__Page excerpt__:
——————

In the four years since this was released I got the picture from trailers and friend's quotations that this was basically a crude comedy about a couple of geeky Asian stoners who get caught in a silly series of mishaps while trying to get to a fast food restaurant to satisfy their extreme bout with the munchies. 

Yep, that's exactly what is - a base teen demographic-aimed R-rated raunchy romp filled to the brim with profanity, gross scatological humour, and every stock stereotype you could put a stamp on. The fact that the DVD has a featurette entitled “The Art Of The Fart” says it all, right? That's not to say it doesn't have a certain clever charm to at times. The leads - John Cho and Kal Penn (as Harold & Kumar respectively) are likable and carry the tone with a crisp chemistry.

——————

__Information provided__:
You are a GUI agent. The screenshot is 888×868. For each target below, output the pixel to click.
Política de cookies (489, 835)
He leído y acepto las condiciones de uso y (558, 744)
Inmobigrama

——————

__Task set__:
[1] In the film review, what is the title of the DVD featurette that is mentioned?
[2] Transcribe the film review between "In the four" and "a crisp chemistry.", inclusive.
[3] Does the film review agree with each statement? Answer yes or no, and quote the words that decide it. (a) The two leads are likable. (b) The film is rated PG-13. (c) The two stoners are trying to reach a fast food restaurant.

__Final results__:
[1] "The Art Of The Fart"

[2]
In the four years since this was released I got the picture from trailers and friend's quotations that this was basically a crude comedy about a couple of geeky Asian stoners who get caught in a silly series of mishaps while trying to get to a fast food restaurant to satisfy their extreme bout with the munchies. 

Yep, that's exactly what is - a base teen demographic-aimed R-rated raunchy romp filled to the brim with profanity, gross scatological humour, and every stock stereotype you could put a stamp on. The fact that the DVD has a featurette entitled “The Art Of The Fart” says it all, right? That's not to say it doesn't have a certain clever charm to at times. The leads - John Cho and Kal Penn (as Harold & Kumar respectively) are likable and carry the tone with a crisp chemistry.

[3]
(a) Yes: "are likable and carry the tone with a crisp chemistry"
(b) No: "R-rated raunchy romp"
(c) Yes: "trying to get to a fast food restaurant"